/fire-prediction

Fire Prediction

Primary LanguageJupyter Notebook

This is the Github repo for the Artificial Intelligence (Stanford CS 221) and Machine Learning (Stanford CS 229) projects of Tyler Romero, Frank Cipollone, and Zach Barnes.

CS221 Project: Dynamic Allocation of Emergency Resources

We compare several models (a greedy baseline model, an unrealistic oracle model, and a reinforcement learning model) that each attempt to minimize the response times of emergency vehicles to incidents. We use real emergency incident data from San Diego mapped on to an n by m grid with a variable number of emergency vehicles responding.

CS229 Project: Predicting Emergency Incidents in San Diego

We attempt to predict the likelihood of an emergency incident occuring in any given 400m by 400m subsection of San Diego.

---------------------------------------------- reports ------------------------------------------------

This folder contains every report and poster that we turned in for each class.

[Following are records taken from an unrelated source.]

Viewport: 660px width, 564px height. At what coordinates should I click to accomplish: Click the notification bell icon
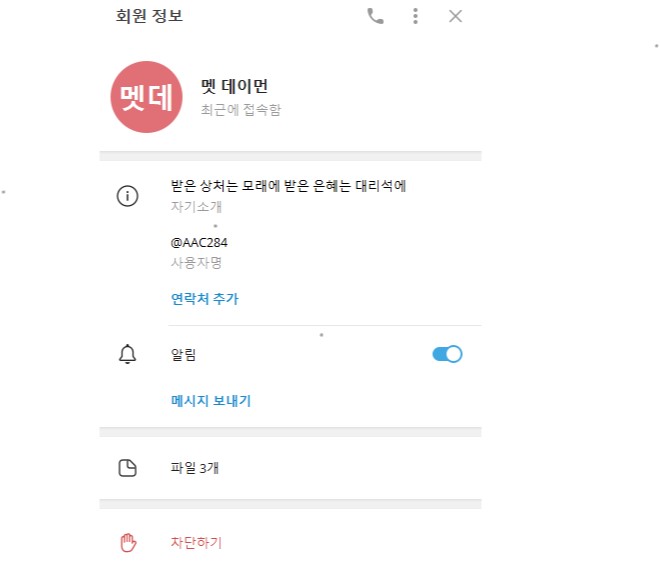coord(128,354)
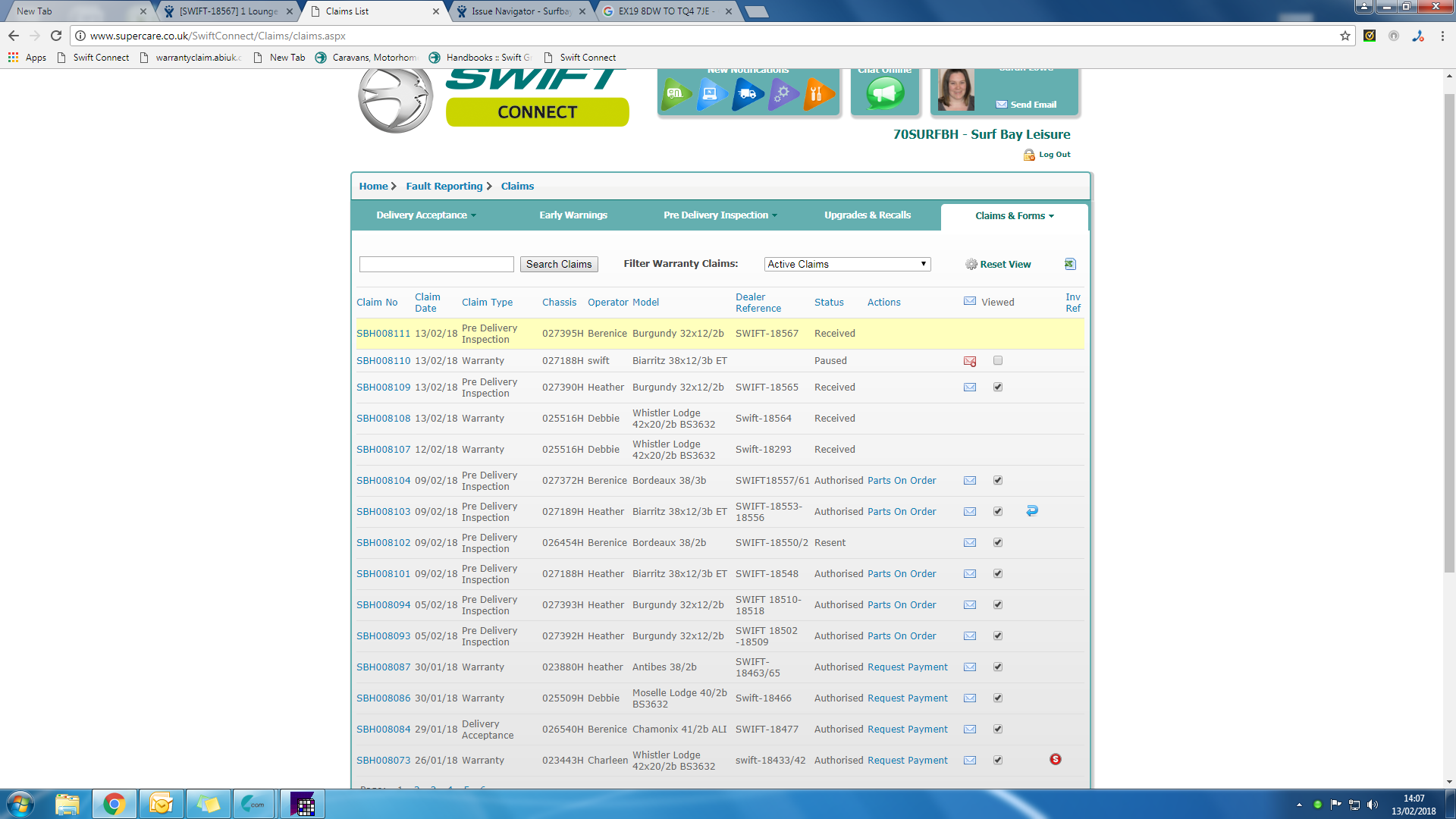The image size is (1456, 819).
Task: Click red S icon on claim SBH008073
Action: pos(1056,759)
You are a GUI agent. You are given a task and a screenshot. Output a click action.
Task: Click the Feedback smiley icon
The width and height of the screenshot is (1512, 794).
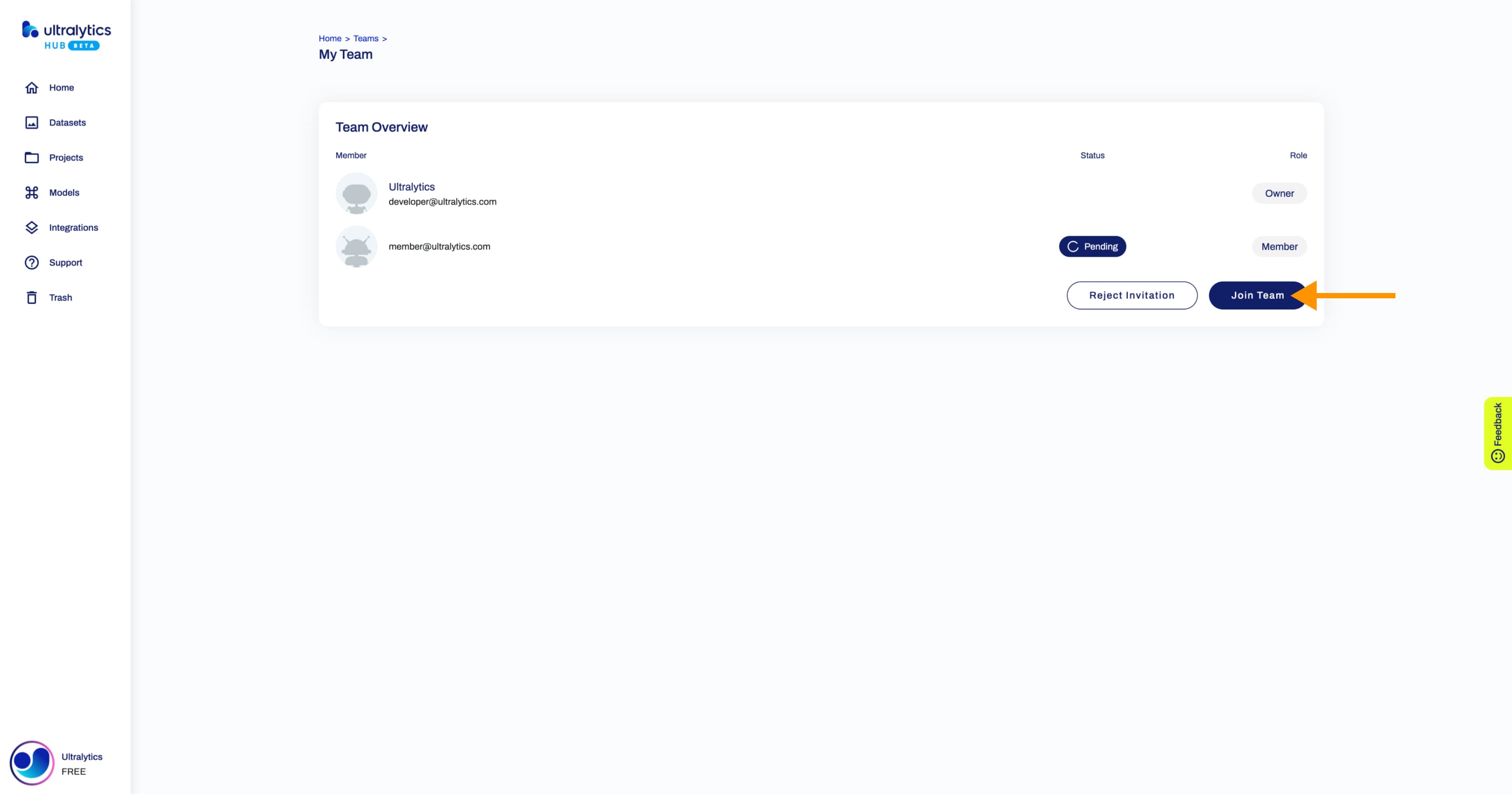(1497, 455)
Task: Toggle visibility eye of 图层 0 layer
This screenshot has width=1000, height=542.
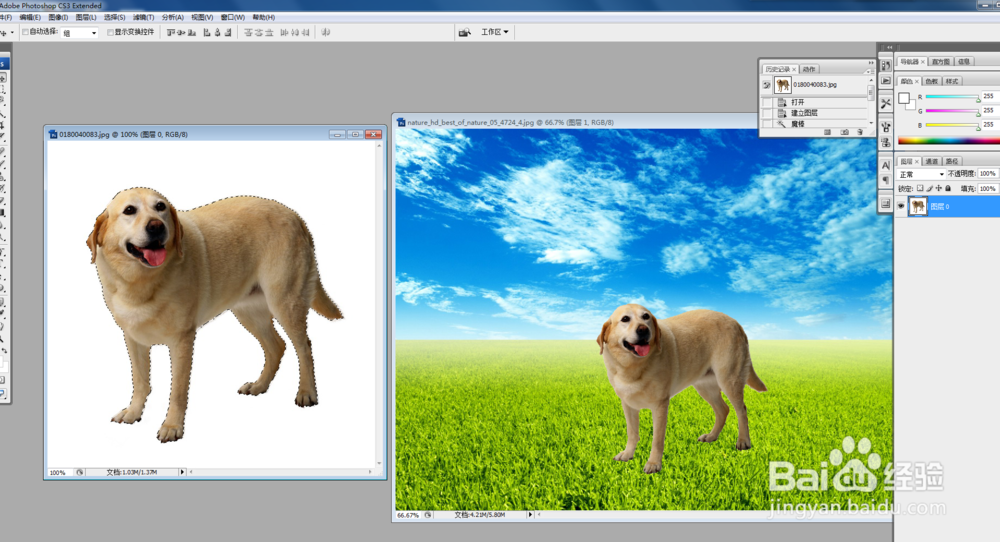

For an in-depth look into our projects, we recommend you start here.

---------------------------------------------- cs221_code ----------------------------------------------

This folder contains the final code for our cs221 project. Instructions for running are given below:

######### Infrastructure #########

Our project is coded in Python 2.7

In order to run testing.py as described below, matplotlib is required

######### File Descriptions #########

framework.py: Contains the infrastructure necessary to read in, process, and dispense data to our simulation at the appropriate timestep.

qlearning.py: Contains the qlearning algorithm as taught in class.

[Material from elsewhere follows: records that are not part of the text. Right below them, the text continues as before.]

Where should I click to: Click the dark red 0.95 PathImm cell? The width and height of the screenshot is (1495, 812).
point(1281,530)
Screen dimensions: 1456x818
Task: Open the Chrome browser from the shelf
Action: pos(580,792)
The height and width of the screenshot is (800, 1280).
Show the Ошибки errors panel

models.py: Contains an abstraction of a model, as well as implementations of our baseline, oracle, random walk, and qlearning model.

simulation.py: Contains the infrastructure necessary to fully describe the current state of our simulation, including truck locations, incident locations, the current model being exectued, and statistics regarding that model. In addition, simulation.py executes timesteps by recieving an action from the model, executing that action, and updating the state of the simulation.

utilities.py: Basic helper functions

model_demo.py: A demo we prepared to show how our model actually works in slow motion. It executes actions based on our qlearning model, prints the state of the simulation to the console, and pauses in between timesteps.

testing.py: A file we used in order to compile our results. It currently contains the code required to test and compare our baseline, oracle, and qlearning models over ten days of data.

######### Commands to Run #########

In order to view a demo of our simulation acting according to our qlearning model, run:

python model_demo.py

In order to run our testing file in order to compare models, run:

python testing.py

---------------------------------------------- cs229_code ------------------------------------------------

This folder contains the final code for our cs229 project.

---------------------------------------------- data -------------------------------------------------------

Contains the data files used in both projects. The data was given to us by the San Diego Fire Department. We modified the original csvs by adding a column for latitude and longitude.

---------------------------------------------- visualizations ----------------------------------------------

This folder contains visualizations of our data that were used in our reports.